Nesse caso, estamos nos referindo a uma concepção de implementação que concebe o ato de implementar como aprendizado, ou seja, uma gestão que se auto avalia para se renovar sempre diante da dinâmica do processo. Embora essa não seja uma atitude comum (e, por vezes nem bem vista) por parte dos gestores mais afeitos a uma visão “top-down” da implementação de políticas públicas, seja por não terem a avaliação como prática (cultura política), seja por um suposto (e tolo) constrangimento à revelação que essas possam lhes causar, seja por falta de pessoal tecnicamente capacitado para assim operar.

Como a implementação implica em tomada de decisões, ela própria se constitui em fonte de informações para a formulação de políticas e de sua inovação para renovação. Em outros termos, se entendermos que a implementação e avaliação de políticas e programas são “testes de modelos causais” (SILVA; MELO, 2000), então, elas estão sujeitas à corroboração ou ao abandono.

Daí porque monitorar e avaliar a implementação são aspectos de fundamental importância tanto para os gestores quanto para a sociedade, sobretudo em processos de implementação democráticos. No caso dos gestores, porque estes podem tê-los como “termômetro” da implementação e, desse modo, podem ajustá-la, corrigi-la a tempo ou, até mesmo abortá-la e substitui-la por outra, em caso de maior desacerto.

No caso da sociedade (beneficiários, implementadores, grupos de interesse, stakholders), porque, se a sociedade se constitui parte do “jogo político” e se sente partícipe (seja no que concerne à forma de uso ou consumo das políticas), tomar conhecimento dos problemas, até como dever e direito à informação (exercício de cidadania), pode viabilizar sugestões conjuntas (participação e controle social) para a retomada de equilíbrio em determinado processo, além de endossar a base de sustentação política. Em termos de

avaliação de implementação, essa atitude estratégica podemos denominar de policy learning que significa o aprendizado na implementação de uma política pública.

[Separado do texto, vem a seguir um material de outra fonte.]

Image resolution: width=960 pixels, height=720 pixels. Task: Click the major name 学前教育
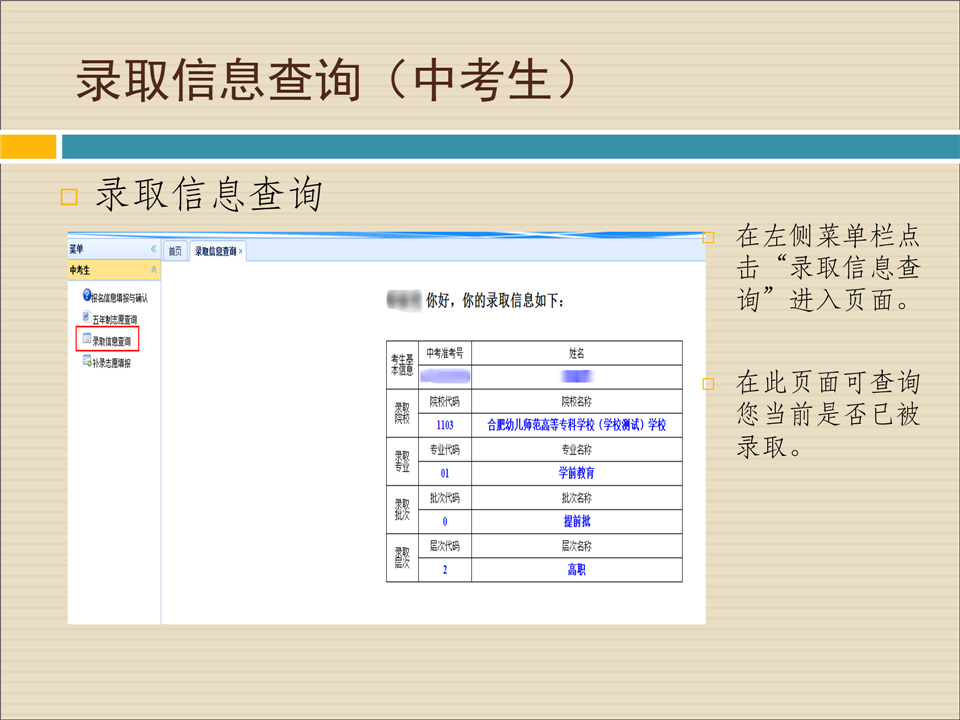coord(576,473)
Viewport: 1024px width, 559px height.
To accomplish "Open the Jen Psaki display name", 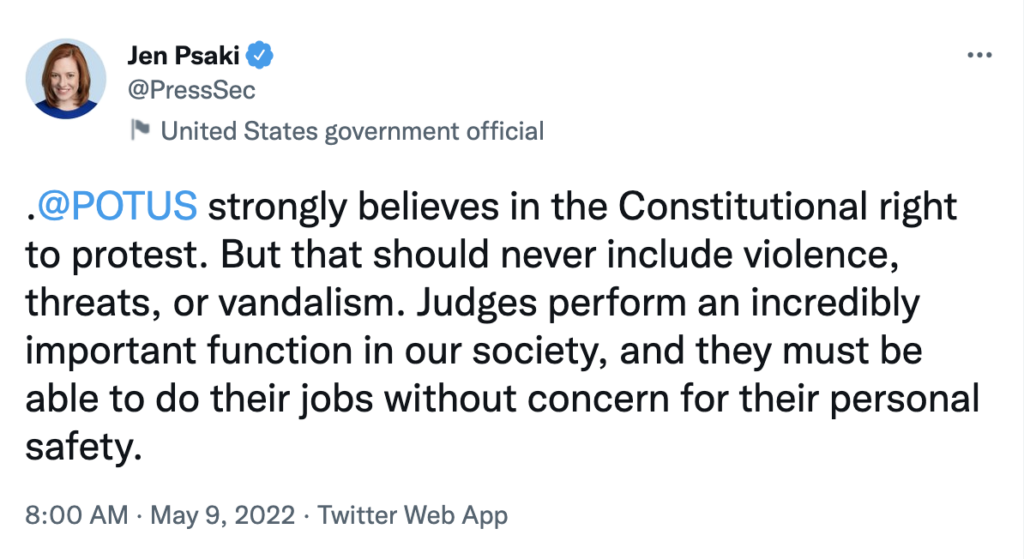I will [186, 54].
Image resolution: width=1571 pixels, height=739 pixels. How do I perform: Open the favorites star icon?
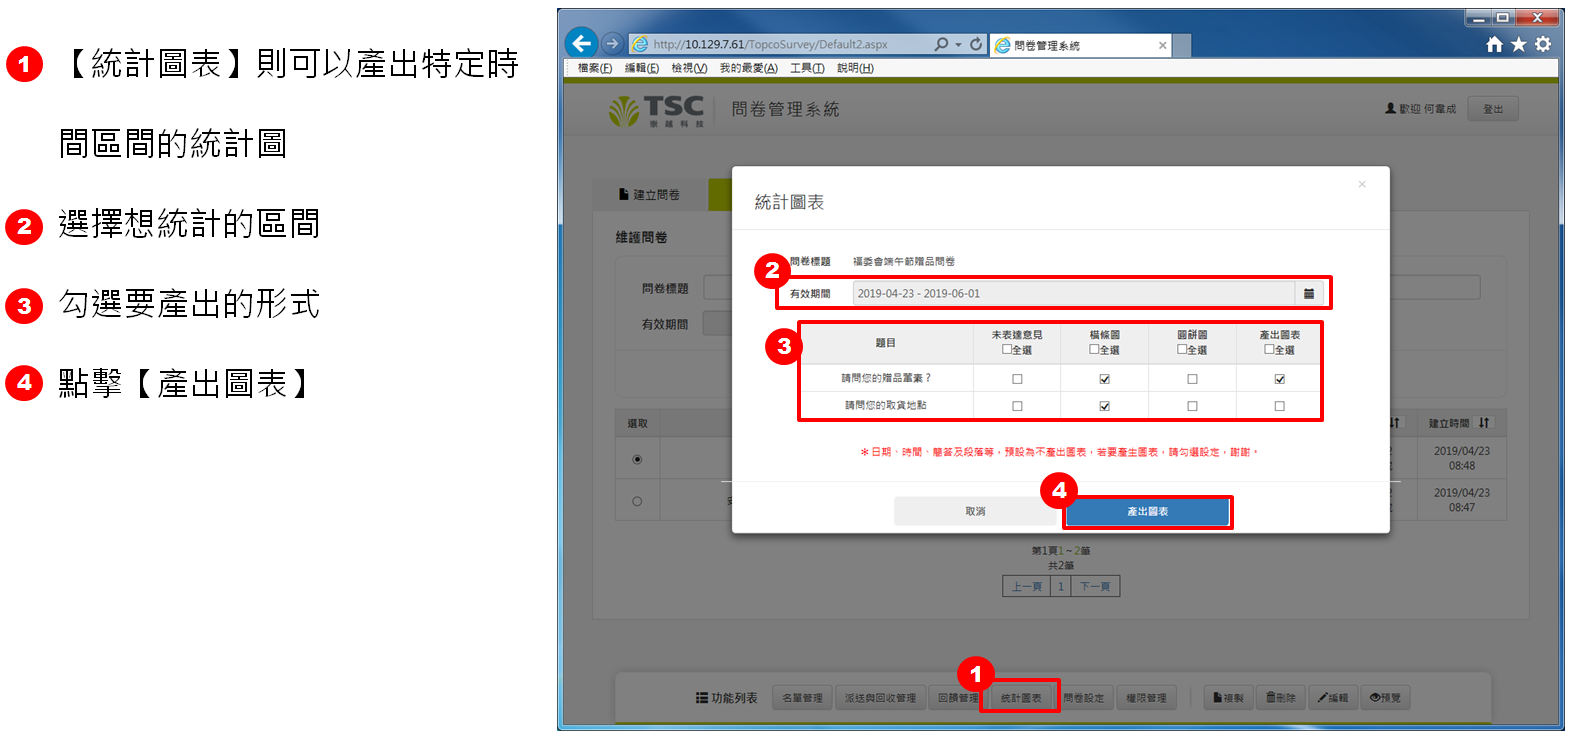1518,44
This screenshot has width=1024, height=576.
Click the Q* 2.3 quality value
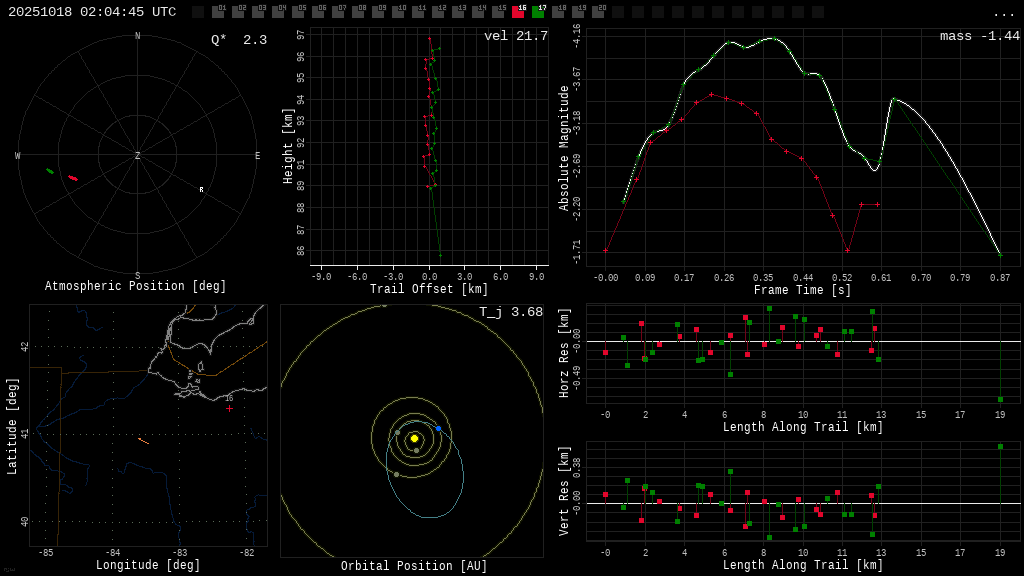[239, 40]
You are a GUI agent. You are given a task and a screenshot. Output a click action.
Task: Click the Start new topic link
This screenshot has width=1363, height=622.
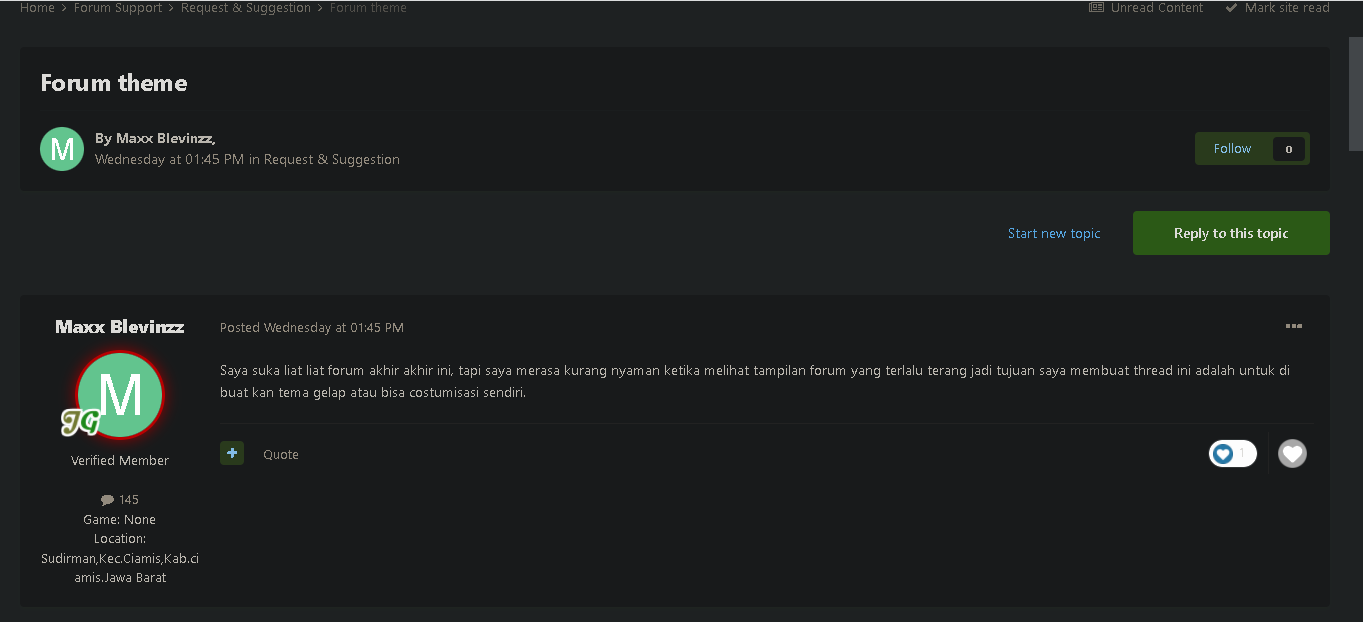click(x=1054, y=233)
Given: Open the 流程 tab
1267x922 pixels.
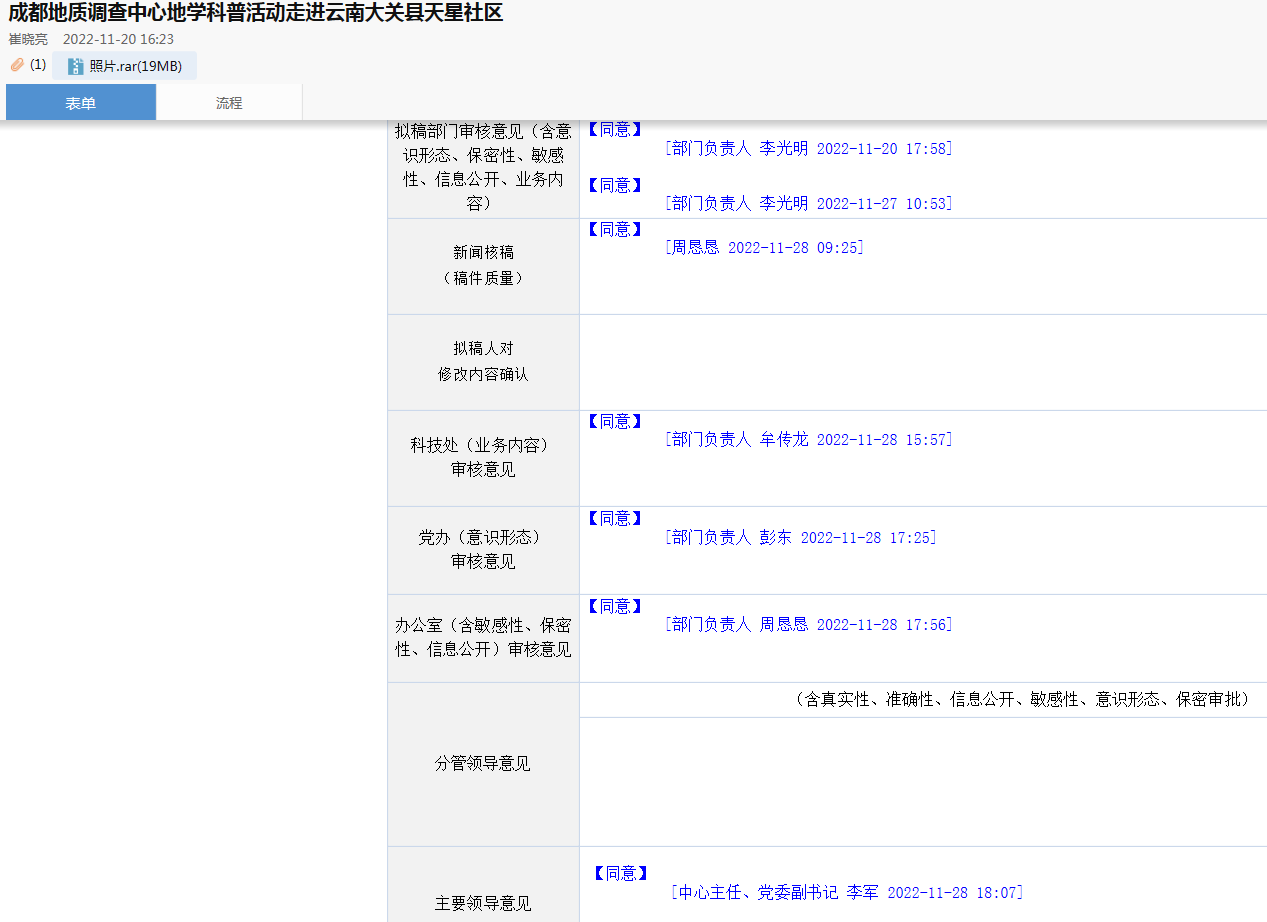Looking at the screenshot, I should tap(229, 103).
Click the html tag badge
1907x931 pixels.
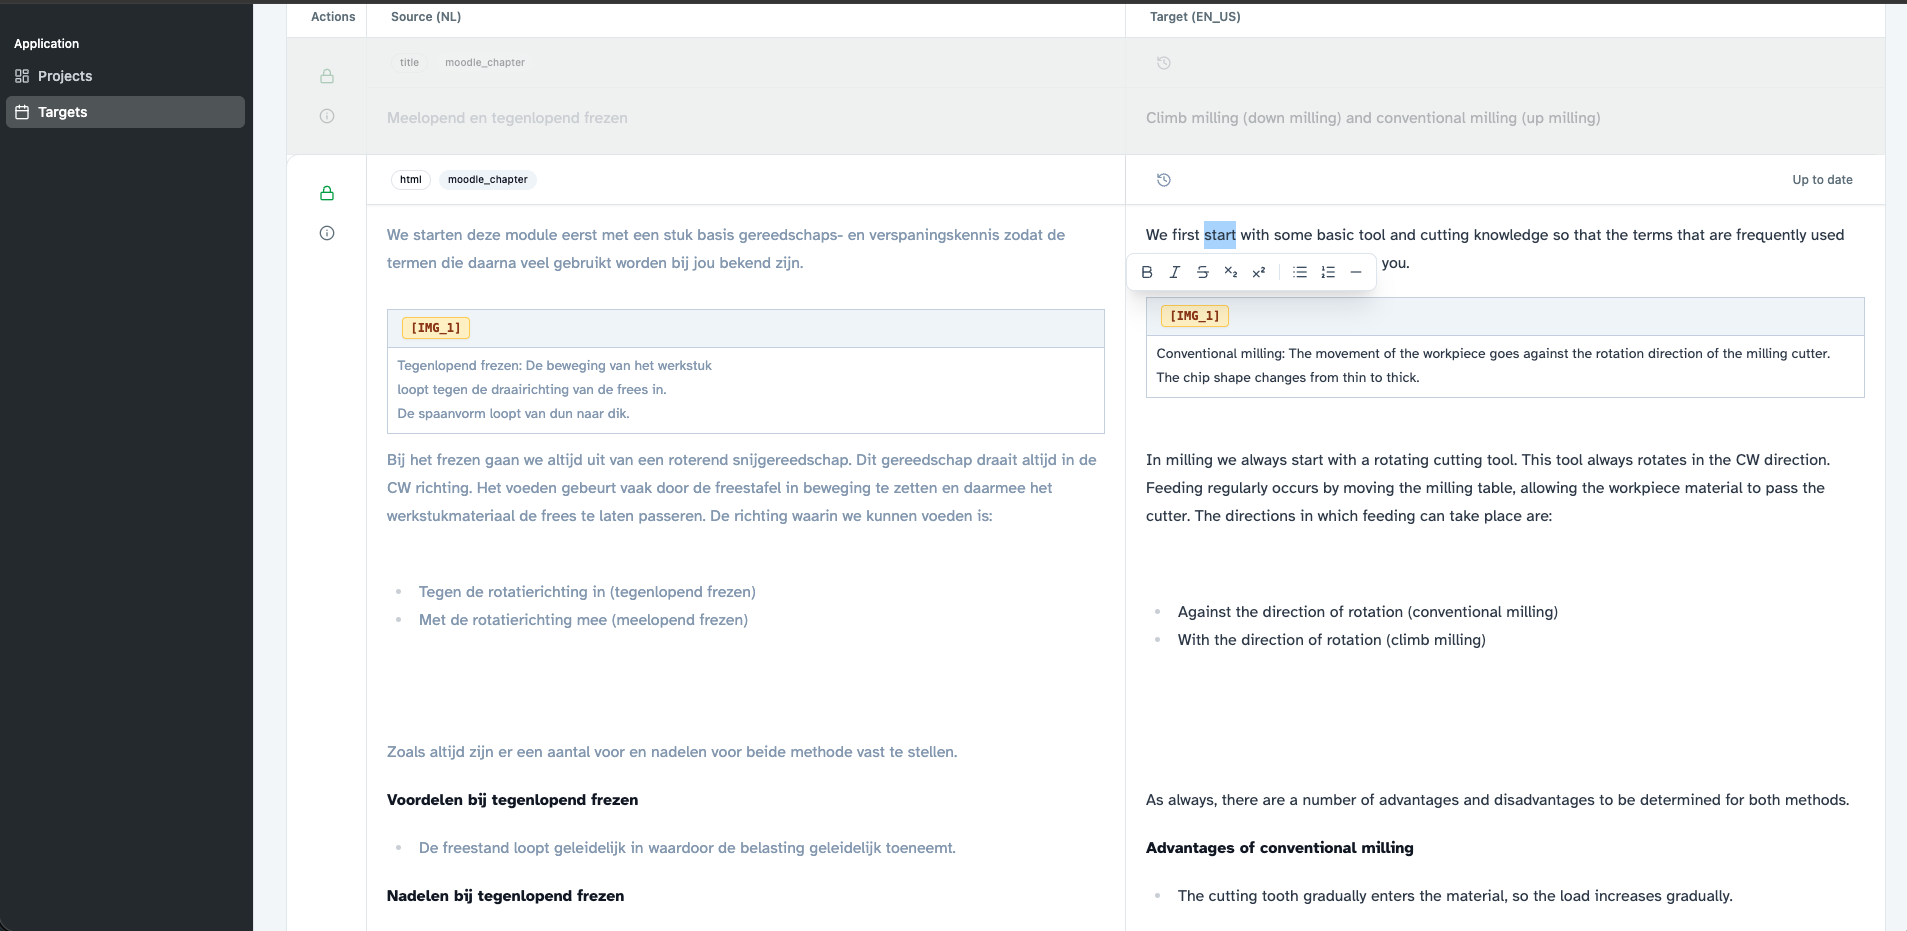[411, 180]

A gestão de uma política pública é preocupação também no campo cultura, pois, ao observar a trajetória das políticas culturais, compreendemos alguns dos motivos para a preocupação com a configuração da institucionalização da cultura, “a exemplo da instabilidade que caracteriza a gestão pública de governos federal, estaduais e municipais” (ROCHA, 2013, p. 1). Alguns desses problemas estão assentados na questão da centralização/descentralização e institucionalização democrática; pouca participação nas decisões; práticas viciadas no serviço público (clientelismo); ausência de eficiência, eficácia e efetividade na implementação e por aí afora.

Ter ciência dessa situação é fundamental para elaborar qualquer projeto que pretenda de forma compartilhada (envolvendo municípios, estados e União) construir políticas públicas de cultura capazes de ultrapassar períodos de governo sem prescindir da dinâmica própria da democracia, sem recair em governos autoritários e ditatoriais e realmente se efetivar como satisfação aos anseios e demandas da sociedade. Daí, “Ressalte-se que a descentralização da cultura, além de induzida pelos órgãos públicos, responde a uma demanda latente da população” (MACHADO, 2007, p. 50) e que é onde se encontra a base propositiva e intencional do Sistema Nacional de Cultura (SNC).

É preciso entender que todo esse Sistema com seu conjunto de agentes, instituições e estrutura estão intimamente vinculados às condições históricas do meio em que atua e participa de maneira específica, tanto transformando quanto sendo transformado e constituindo, portanto, um processo no qual o interesse em conhecer suas especificidades e características deve ser de todos para, assim, o avaliar em sua efetividade num período de dez anos.